The death of populism?

The death of populism?

As the outcome of round 1 of France’s Presidential election became clear, the relief in the rest of Europe was palpable.  The French were not going to follow the perfidious British and vulgar Americans and vote in as their leader a populist promising to epater the European bourgeoisie.  Europe was safe.  Populism would remain a miserable Anglo-Saxon affair and much good would it do them.

Perhaps.  But maybe there are rather more continuities between the US and France than this rather Panglossian view is prepared to admit.  And Britain, not for the first time, seems to be following its own path.

Consider: for the first time in the history of the Fifth Republic (59 years and still going) neither of the two main parties has made the run off and one of the candidates was (until yesterday) the leader of a party seen as on the disreputable fringe with fascist and anti-semitic antecedents (with some doubting how far the party has really changed on that score).  The front runner and almost certain next President is someone who has never held elected office before, who set up a movement based around his personality barely a year ago, who has managed to attract crowds of adoring supporters and who has, despite his own elitist and impeccably establishment background, managed to present himself as the candidate of “change”.

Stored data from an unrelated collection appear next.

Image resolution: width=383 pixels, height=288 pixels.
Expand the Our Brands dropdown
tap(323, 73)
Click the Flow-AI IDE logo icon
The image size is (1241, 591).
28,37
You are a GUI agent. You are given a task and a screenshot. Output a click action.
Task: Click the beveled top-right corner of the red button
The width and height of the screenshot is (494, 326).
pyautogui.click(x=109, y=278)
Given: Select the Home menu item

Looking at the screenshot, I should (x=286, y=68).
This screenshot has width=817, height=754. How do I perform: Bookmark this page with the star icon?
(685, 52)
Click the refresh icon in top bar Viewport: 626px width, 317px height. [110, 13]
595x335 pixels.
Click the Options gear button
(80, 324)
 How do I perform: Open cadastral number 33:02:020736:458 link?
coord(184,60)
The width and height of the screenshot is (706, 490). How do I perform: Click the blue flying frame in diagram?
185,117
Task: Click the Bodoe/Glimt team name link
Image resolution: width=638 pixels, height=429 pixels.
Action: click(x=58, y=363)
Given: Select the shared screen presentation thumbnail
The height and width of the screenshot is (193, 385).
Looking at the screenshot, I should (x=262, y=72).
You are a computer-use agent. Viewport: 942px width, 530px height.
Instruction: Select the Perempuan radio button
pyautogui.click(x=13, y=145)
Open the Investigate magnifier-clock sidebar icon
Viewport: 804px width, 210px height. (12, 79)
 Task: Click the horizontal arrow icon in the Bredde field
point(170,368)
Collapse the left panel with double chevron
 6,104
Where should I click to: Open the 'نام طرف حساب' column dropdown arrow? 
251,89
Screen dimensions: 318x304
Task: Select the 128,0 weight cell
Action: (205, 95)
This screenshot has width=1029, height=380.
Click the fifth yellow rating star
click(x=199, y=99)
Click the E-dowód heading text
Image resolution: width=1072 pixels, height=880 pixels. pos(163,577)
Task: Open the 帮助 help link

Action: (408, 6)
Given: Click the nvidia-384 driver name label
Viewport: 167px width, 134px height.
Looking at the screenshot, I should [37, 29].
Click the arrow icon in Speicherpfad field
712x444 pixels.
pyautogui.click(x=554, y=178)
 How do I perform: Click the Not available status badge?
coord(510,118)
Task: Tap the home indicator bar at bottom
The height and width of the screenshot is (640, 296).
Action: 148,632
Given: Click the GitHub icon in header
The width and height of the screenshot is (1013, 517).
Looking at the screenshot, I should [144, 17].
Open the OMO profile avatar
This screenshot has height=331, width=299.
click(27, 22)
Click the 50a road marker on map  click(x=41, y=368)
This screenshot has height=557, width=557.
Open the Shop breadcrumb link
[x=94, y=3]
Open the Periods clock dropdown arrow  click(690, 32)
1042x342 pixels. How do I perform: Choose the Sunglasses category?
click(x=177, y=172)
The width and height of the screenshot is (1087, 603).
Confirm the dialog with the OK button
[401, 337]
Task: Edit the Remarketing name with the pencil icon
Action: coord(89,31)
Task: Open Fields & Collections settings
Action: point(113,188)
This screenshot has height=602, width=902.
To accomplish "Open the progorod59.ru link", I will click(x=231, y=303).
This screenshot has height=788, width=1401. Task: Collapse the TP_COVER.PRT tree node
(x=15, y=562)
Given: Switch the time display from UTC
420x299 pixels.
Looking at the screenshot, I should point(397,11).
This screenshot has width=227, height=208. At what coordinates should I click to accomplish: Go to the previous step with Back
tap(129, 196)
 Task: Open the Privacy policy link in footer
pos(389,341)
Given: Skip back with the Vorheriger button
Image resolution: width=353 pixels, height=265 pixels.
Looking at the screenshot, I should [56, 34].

Doubtless his supporters would choke on their brioche at the suggestion that he is a Gallic version of President Trump.  His investment banker smoothness and engaging smile are a sharp contrast to Trump’s deliberately aggressive persona.  They may hide a sharp brain or nothing more than vacuous platitudes and fear masquerading as tolerance but, like Trump, he will very likely be elected because enough voters feel that the political establishment has failed, want change (quite what is not clear) but fear the sort of change offered by his opponent.  Less happily, and also like Trump, he may find it much harder than expected to get any sort of meaningful change enacted without a strong party supporting him in the legislature.  Still, platitudes, smiles and good speeches can provide good cover for a lack of effective action for quite a long time, as both Blair and Cameron showed.

And what of France’s alternative?  Whatever the reasons for her departure from the FN, Le Pen represents a strand of French politics which has always existed, is never quite able to achieve the sort of electoral success which would test its policies and show them wanting and is therefore never completely killed off.  A sort of political herpes.  But unpleasant as it is to admit it, Le Pen has rather more continuity with mainstream French politicians of the past than her detractors will allow.

Even her recent statement that it was not France which rounded up Jews during the war but the Vichy regime, as if the latter had nothing to do with France, was no different to the justification given by President Mitterand (whose activities during the pre-war and early Vichy period did him no credit) for refusing to give an official apology to French Jews for what France did to them.  “I will not apologise in the name of France,” he said in 1994.  “The Republic had nothing to do with this.  I do not believe France is responsible.”  A sentiment echoed almost word for word by Le Pen in recent days.  Still, given that President Chirac apologised on behalf of France in 1995, it is troubling – and disgraceful – that over two decades later Le Pen still uses the same sophistry used decades earlier by post-war politicians who, to be generous, needed a polite fiction to help heal a wounded nation.

It is this wordplay, a feeling that her concern for the have-nots, the losers from globalization, her worries about France’s undoubted problem with disaffected Islamic communities and the risks of terrorism are not motivated by genuine concern or by a desire to find solutions beyond the superficially easy ones of scapegoating a system or currency or community but are, rather, being used as a means to gain power which will – if the polls are right – prevent her winning.

Still, let’s not get too complacent.  If such a politician can get 40% of the vote in the country of The Declaration of the Rights of Man (as polls suggest she might), imagine what a party without such baggage, without such ante post mistrust of motives might do.  And the problems she has correctly identified will not go away, indeed will likely worsen.  Populist – but toxic – parties provide an easy excuse for mainstream parties and less uncouth politicians to ignore difficult problems until they force themselves onto the national stage, with unpredictable consequences.

And so to Britain which astonished itself by blowing a giant raspberry at pretty much everyone last June.  And yet, nearly a year later it looks as if the only winner from this act of lese-majeste will be Europe’s oldest and most successful political party led by a dull, dutiful, serious middle-aged woman with little on her CV until this point beyond a racy choice in shoes, one memorable phrase and survival at the Home Office. The party which agitated for Brexit has disintegrated, the party traditionally on the side of the have-nots is having a nervous breakdown and the Lib Dems are ever hopeful but largely irrelevant.  Britain’s populist revolt is being smothered in the Tories’ python-like embrace.

Whatever the peculiarities of British, US and French politics, these three leaders and would-be leaders have this in common.  Elections over, the real tests for Macron, May and Trump will be what they can deliver to those who have placed their hopes in them and whether they will be able to take those voters with them when the inevitable difficulties and disappointments arise.